For decades, we believed we should limit eggs due to their cholesterol content, but the latest research shows that there is no correlation between egg consumption and risk for cardiovascular disease, ischemic heart disease or stroke. Eggs are a complete source of protein and pack over 20 beneficial nutrients at only 70 calories a piece.

Eggs are a great choice for individuals of all ages across the lifespan. The 2020-2025 Dietary Guidelines for Americans (DGA) specifically recommend eggs as an important first food for infants and toddlers, as well as for pregnant and breastfeeding women. Eggs are an excellent source of choline, a critical nutrient for fetal brain development, and are one of the most concentrated food sources of choline in the American diet. Choline is not found in high quantities in many foods typically consumed by Americans, but just one large egg provides the daily choline needs for babies and toddlers, and two large eggs provide more than half of daily choline needs for pregnant women. The DGAs highlight the importance of choline and recommend eggs as a first food for babies to reduce risk for an egg allergy.

Eggs are also beneficial for adolescents and teens due to the protein and choline they provide. The high protein in eggs helps repair and maintain muscle health, therefore, supporting bone health for adolescents and adults.

Eggs also offer nutritional benefits for adults and older adults and can be part of a heart-healthy diet. Eggs are a good source of vitamin D, a nutrient most Americans fall short on, according to the dietary guidelines. Egg yolks contain two carotenoids, lutein and zeaxanthin. These carotenoids help prevent age-related macular degeneration that can lead to blindness. Another beneficial nutrient from eggs is vitamin B12. Many older adults do not consume enough vitamin B12, but just one large egg can provide 20% of daily needs.

In addition to the nutritional benefits of eggs, they are also quick to prepare and easy on your food budget! With rising protein food costs, eggs remain very affordable with an average cost of less than 20 cents a piece.

We may think of eggs as a traditional breakfast food, but you can eat them any time of day!

For breakfast, you might scramble or fry an egg, make an omelet, add them to a breakfast burrito, on top of toast — the options are endless!

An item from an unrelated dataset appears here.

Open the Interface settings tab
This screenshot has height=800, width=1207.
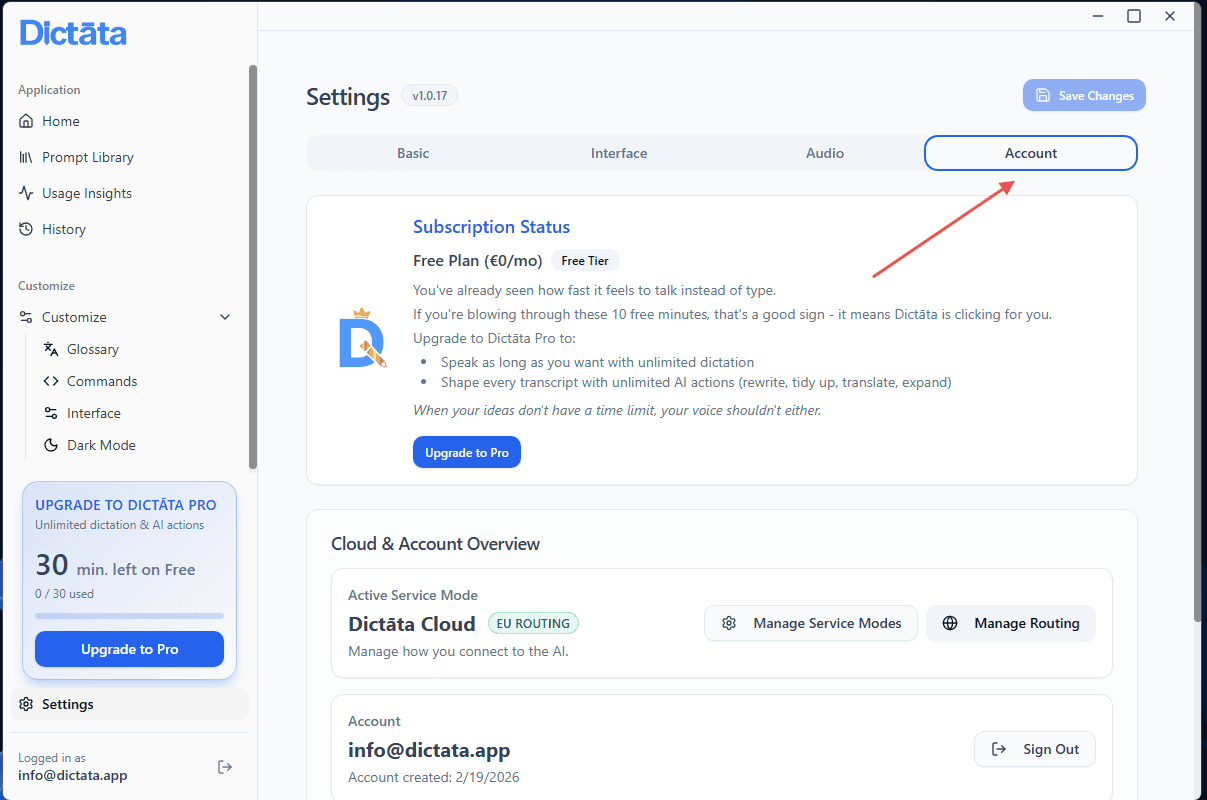point(619,153)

For lunch, add hard boiled eggs to a fresh salad or make an egg salad sandwich. For dinner, add them to stir fry dishes and fried rice, enjoy an egg and potato skillet meal or try curried eggs with spinach. Eggs are a great way to vary your protein choices.

Keep yourself and your family safe from foodborne illness by washing your hands and any surfaces or utensils that come in contact with raw eggs. When preparing dishes containing eggs, cook eggs until the white and yolks are firm or an internal temperature of 160°F. Eggs should be kept cool at 33–40°F and should be discarded after two hours if left at room temperature. For best quality, use eggs within 3–5 weeks of the purchase date. Eggs are perfectly safe to use after the “sell-by” date on the carton.